Since we can only observe finite series in reality, how can any stationarity test work? Let me rephrase: it seems to me that many seemingly non-stationary time series we acquire may be generated by a doubly-stochastic time series where the parameters that describe the series are coming from a stationary random process that changes over an arbitrarily larger time-scale. Then how do the stationarity tests work from this perspective?
 A: Precisely by your argument

the definition of stationarity (either weak or strong) of a random time series involves having the same joint distribution or statistic (like mean or variance) for "any" set of time points

we should have the same joint distributions for small sets of points, too. Since one counterexample is enough to reject a statement that applies to all possible examples, if we reject for small sets we no longer care about any other sets (not rejecting for large sets will not change the conclusion, so why even inspect that).

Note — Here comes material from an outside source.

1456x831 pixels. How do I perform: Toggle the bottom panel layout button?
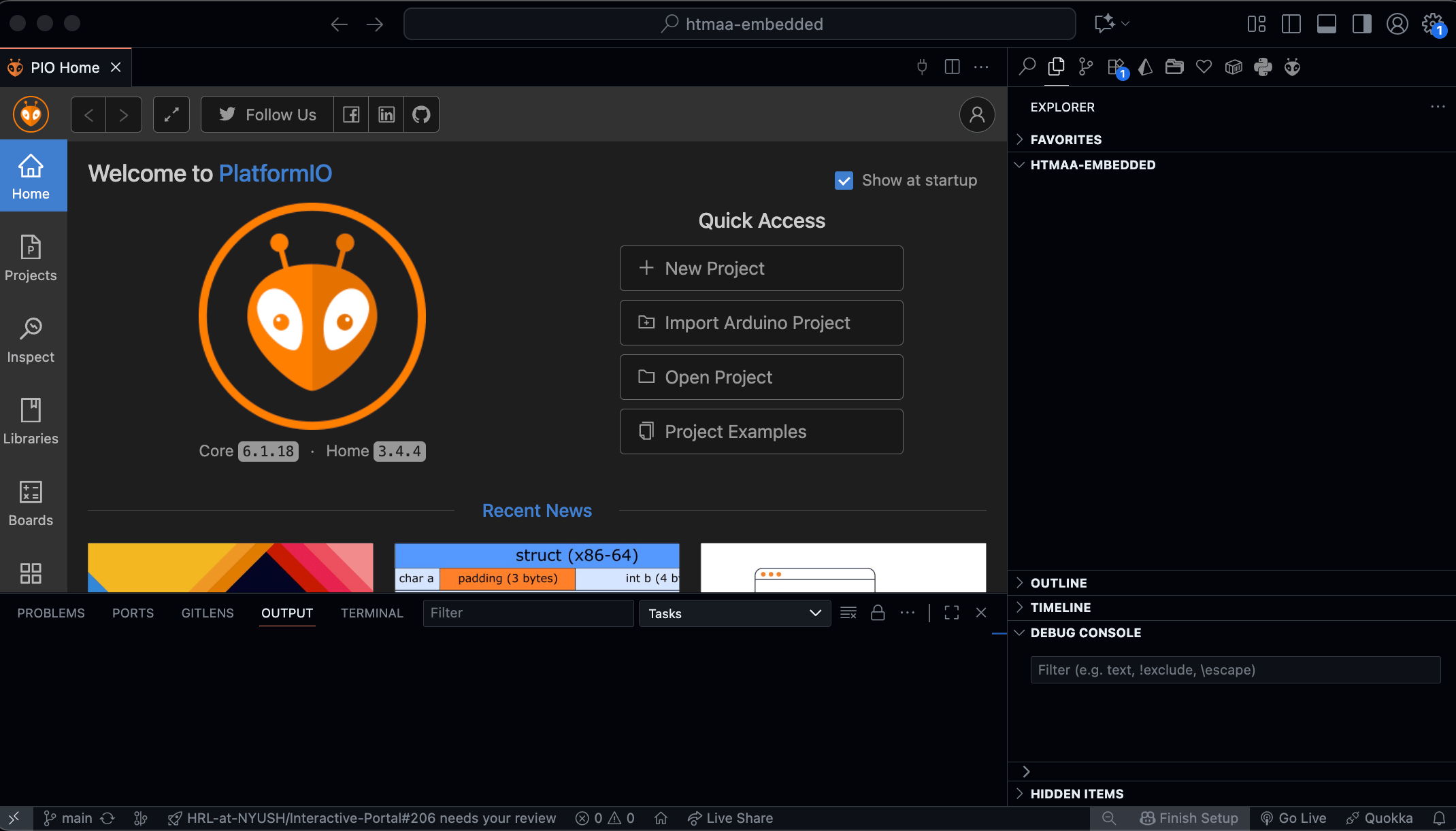pos(1326,24)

In your example of doubly-stochastic process, you seem to have a hierarchy. There is a "superprocess" generating the population parameters and a "subprocess" generating the series for the particular population parameters that come from the "superprocess". When testing for stationarity you should then specify whether you are interested in the "superprocess" or the "subprocess" and act accordingly. If this structure is not imposed, we treat the outcome of this hierarchical structure as coming out of one fixed process; if it is nonstationary we do not care whether it is due to the nonstationarity of the "superprocess" or the "subprocess", we only care about their combination (which is nonstationary).